→ **ТЕКСТ ДОКУМЕНТА**:
Из альтернатив «большой (пост) акмеистической модели» восприятия мандельштамовской творческой (и вслед за этим биографической) репутации стоит упомянуть откровенно утопическую концепцию В.П. Григорьева, подчеркивающего глубинное внутреннее родство Велимира Хлебникова и Мандельштама и их потенциальную тотальность для русской культуры (иногда к этим двум авторам исследователь добавлял Александра Введенского): «Наследие триумвиров треугольника Хл - ОМ - Введенский, смысл из которого “торчит” не совсем в “разные стороны” и объединен неким единым лучом, предстоит глубоко осваивать культуре и “лингвалитету” XXI века» [Григорьев 2002, с. 681]. При всей спекулятивной проективности утопия Григорьева неожиданно оказалась (в основном вне связи собственно с его исследованиями) актуальной для текущей поэтической практики в самых неожиданных ее сегментах.

Современная поэзия наследует всем этим предзаданным моделям, как в чистом виде, так и в микшированном, но ими не ограничивается. Вообще, отдельной задачей, к которой исследователи даже еще не подступали, представляется систематизация различных типов и механизмов рецепции значительных поэтов прошлого в современной поэзии (исключением, как всегда, служат исследования о Бродском).

При разговоре о Мандельштаме необходимо говорить, во-первых, о степени включенности мандельштамовского субстрата в авторскую поэтику или о лишь внешнем ее восприятии; во-вторых, какое место отводится Мандельштаму в представлениях автора как об истории поэзии, так и о современном ее состоянии в соотношении с наследием; в-третьих, какая из творческих линий, характерных для Мандельштама (а равно, какой из аспектов его биографического мифа), воспринят автором как главенствующий, в целом ли для поэзии и культуры, для выстраивания ли собственной творческой стратегии.

Мы сознаем, что четкость и осознанность такого рода форм самоопределения может быть присуща лишь части практикующих, в сколь-нибудь полной мере - весьма небольшой, но это не отменяет самой возможности построения подобной типологии. Мы ни в коей мере не беремся предложить даже черновой вариант такого рода типологии, ограничимся лишь считанными примерами и отдельными замечаниями.

Восприятие Мандельштама не просто как повода для высказывания или для источника довольно необязательного цитатного и аллюзивного использования распространено в современной поэзии необычайно широко. Ряд стихотворений постоянно оказывается поводом для цитации или даже создания центона.

Семантический ореол здесь, как правило, автоматизируется, а с «сильной» позиции оказываются либо первый стих, либо центральный образ текста. Ряд текстов образует целую традицию их цитирования и квазицентонной трансформации - иногда пародической, гротескной, абсурдизирующей, иногда нейтрально-лирической (в первом случае прием указывает на омертвление классического текста; во втором, как правило, включается в общий образный строй текста на правах невыделенного элемента в ряду иных).

→ **ВЫДЕРЖКИ ИЗ ЛИСТИНГА**:

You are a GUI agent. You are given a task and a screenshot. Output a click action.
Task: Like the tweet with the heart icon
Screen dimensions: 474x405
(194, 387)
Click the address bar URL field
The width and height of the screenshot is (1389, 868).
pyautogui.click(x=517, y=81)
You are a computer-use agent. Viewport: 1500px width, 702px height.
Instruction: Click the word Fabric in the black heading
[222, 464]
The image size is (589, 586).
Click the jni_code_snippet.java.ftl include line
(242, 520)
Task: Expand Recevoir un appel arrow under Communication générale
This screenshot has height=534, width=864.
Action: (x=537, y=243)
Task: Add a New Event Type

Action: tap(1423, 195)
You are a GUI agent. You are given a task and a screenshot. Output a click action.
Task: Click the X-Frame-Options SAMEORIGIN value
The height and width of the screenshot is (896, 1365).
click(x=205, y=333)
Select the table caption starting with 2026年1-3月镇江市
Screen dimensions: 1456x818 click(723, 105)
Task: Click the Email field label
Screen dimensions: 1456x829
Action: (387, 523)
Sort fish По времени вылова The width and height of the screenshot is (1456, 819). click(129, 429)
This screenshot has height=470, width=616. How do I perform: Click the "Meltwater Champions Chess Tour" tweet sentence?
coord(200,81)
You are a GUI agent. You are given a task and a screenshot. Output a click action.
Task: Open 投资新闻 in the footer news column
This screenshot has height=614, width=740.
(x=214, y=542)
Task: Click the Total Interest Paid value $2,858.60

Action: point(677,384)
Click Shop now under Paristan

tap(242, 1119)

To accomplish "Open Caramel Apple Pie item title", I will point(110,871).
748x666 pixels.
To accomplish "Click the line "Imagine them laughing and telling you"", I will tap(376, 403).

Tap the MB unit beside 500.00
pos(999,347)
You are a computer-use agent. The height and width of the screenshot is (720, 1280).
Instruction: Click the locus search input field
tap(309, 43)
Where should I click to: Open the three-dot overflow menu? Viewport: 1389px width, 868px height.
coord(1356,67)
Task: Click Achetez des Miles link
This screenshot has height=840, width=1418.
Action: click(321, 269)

→ **ИНСТРУКЦИИ К ЗАДАНИЯМ**:
(1) Кого, согласно тексту о рецепции Мандельштама, Григорьев иногда добавлял к Хлебникову и Мандельштаму?
(2) Перепечатайте из текста о рецепции Мандельштама фрагмент от «При разговоре о» до «собственной творческой стратегии.».
(3) Напишите продолжение текста о рецепции Мандельштама в современной поэзии, начиная после его последнего предложения.

→ **ОТВЕТЫ ПО ЗАДАНИЯМ**:
(1) Александра Введенского.

(2)
При разговоре о Мандельштаме необходимо говорить, во-первых, о степени включенности мандельштамовского субстрата в авторскую поэтику или о лишь внешнем ее восприятии; во-вторых, какое место отводится Мандельштаму в представлениях автора как об истории поэзии, так и о современном ее состоянии в соотношении с наследием; в-третьих, какая из творческих линий, характерных для Мандельштама (а равно, какой из аспектов его биографического мифа), воспринят автором как главенствующий, в целом ли для поэзии и культуры, для выстраивания ли собственной творческой стратегии.

(3)
Интуитивно ощущаются как наиболее востребованные такие тексты, как «Бессонница, Гомер. Тугие паруса...», «Дайте Тютчеву стрекозу...», «За гремучую доблесть грядущих веков...», «Декабрист», «Эпиграмма на Сталина и ода Сталину (разумеется, этим список не ограничивается). Характерный пример - у Александра Еременко: «Бессонница. Гомер ушел на дальний план. / Я станцами Дзиан набит до середины. / Система всех миров похожа на наган, / работающий здесь с надежностью машины <...> // Когда бы ни стихи, у каждого есть шанс. / Но в прорву это все уносится со свистом: / И 220 вольт, и 49 Станц, / и даже 27 бакинских коммунистов...» [Еременко 1991, с. 80]. К поэтическим текстам добавляется часто цитируемая в поэтических текстах «Четвертая проза», к примеру, у Тиура Кибирова (но отнюдь не только у него): «И не видно и не слышно / злополучных дурней тех, / тех тяжелых, душных, пышных / наших преющих коллег, // прущих, лезущих без мыла / с Вознесенским во главе. / Тех, кого хотел Эмильич / палкой бить по голове. / Мы не будем бить их палкой. / Стырим воздух и уйдем. / Синий-синий, жалкий-жалкий / нищий воздух сбережем».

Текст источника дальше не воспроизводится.